● Work to complete: For each line below that holds "computer", return the line as it stands.
:: Material to process
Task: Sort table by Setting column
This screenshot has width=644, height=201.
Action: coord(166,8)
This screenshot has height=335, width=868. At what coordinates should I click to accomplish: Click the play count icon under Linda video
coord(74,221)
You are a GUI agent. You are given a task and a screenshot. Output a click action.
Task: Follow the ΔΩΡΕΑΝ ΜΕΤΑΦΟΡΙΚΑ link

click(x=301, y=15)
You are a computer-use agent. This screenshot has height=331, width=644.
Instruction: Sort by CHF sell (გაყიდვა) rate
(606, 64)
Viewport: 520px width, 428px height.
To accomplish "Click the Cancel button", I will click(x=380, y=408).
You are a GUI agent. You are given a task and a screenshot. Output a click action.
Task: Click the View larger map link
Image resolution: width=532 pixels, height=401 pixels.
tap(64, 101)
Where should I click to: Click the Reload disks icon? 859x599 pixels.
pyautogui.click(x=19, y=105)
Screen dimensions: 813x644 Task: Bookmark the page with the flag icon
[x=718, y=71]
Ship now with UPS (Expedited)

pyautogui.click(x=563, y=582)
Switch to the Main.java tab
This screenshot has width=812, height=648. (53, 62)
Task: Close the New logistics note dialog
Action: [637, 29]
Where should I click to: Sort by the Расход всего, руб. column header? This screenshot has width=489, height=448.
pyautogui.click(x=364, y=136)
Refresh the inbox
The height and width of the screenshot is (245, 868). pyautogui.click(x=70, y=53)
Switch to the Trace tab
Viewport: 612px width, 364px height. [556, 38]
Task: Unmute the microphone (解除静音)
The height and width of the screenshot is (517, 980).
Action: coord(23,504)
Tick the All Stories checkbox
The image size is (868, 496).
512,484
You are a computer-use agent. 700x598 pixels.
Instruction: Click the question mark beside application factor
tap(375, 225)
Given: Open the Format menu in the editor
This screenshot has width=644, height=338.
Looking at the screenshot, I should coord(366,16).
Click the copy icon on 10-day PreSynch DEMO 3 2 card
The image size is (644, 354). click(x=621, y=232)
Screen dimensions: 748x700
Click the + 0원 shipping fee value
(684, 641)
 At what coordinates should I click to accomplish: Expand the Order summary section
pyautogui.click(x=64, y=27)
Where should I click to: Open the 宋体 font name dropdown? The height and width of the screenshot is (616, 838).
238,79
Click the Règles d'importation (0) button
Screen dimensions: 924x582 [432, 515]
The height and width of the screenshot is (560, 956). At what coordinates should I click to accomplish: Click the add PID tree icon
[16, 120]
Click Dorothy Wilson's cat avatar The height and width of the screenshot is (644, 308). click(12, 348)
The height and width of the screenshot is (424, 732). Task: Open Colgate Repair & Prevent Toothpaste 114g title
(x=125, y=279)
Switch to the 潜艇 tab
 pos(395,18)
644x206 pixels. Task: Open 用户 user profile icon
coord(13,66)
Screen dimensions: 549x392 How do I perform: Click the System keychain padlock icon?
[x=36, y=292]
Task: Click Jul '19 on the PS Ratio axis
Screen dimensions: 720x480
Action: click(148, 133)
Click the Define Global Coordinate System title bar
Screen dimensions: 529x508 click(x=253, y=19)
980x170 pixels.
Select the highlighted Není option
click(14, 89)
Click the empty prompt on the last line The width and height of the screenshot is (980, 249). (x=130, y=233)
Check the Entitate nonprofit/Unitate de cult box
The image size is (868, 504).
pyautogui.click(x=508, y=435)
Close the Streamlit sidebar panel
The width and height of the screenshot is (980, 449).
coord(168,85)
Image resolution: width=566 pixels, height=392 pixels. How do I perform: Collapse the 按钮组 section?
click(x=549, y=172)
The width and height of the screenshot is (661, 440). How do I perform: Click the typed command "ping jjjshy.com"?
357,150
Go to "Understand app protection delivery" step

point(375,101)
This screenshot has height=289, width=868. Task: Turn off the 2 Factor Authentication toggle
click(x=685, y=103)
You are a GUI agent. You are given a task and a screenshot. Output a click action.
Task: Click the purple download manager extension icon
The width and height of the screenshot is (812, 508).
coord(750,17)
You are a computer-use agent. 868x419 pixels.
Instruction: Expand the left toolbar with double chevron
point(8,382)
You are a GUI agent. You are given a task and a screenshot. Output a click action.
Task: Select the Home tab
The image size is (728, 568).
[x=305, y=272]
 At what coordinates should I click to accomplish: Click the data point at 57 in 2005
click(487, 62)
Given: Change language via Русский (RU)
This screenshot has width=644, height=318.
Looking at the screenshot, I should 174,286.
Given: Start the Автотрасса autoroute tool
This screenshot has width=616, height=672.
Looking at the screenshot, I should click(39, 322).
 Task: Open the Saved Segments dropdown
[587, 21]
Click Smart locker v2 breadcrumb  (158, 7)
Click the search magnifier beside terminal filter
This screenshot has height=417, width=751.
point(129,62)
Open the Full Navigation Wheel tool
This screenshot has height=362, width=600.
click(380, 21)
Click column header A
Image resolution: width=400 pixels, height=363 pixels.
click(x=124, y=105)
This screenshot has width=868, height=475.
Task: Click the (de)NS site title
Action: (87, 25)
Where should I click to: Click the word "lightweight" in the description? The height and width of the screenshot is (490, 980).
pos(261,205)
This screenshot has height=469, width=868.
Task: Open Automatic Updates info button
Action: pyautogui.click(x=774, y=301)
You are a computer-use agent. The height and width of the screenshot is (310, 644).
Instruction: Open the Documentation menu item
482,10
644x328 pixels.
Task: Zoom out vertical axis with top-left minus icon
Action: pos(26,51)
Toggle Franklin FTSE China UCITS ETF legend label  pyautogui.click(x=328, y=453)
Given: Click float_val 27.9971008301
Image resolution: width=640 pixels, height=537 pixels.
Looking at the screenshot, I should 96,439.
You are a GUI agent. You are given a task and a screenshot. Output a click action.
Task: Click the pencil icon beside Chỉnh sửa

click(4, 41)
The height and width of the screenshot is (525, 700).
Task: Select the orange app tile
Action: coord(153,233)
::::
● Task solution:
You are a computer-use agent. This screenshot has height=331, width=644.
You are a computer-use agent. 700x598 pixels.
You are a computer-use agent. 868x419 pixels.
You are a computer-use agent. The height and width of the screenshot is (310, 644).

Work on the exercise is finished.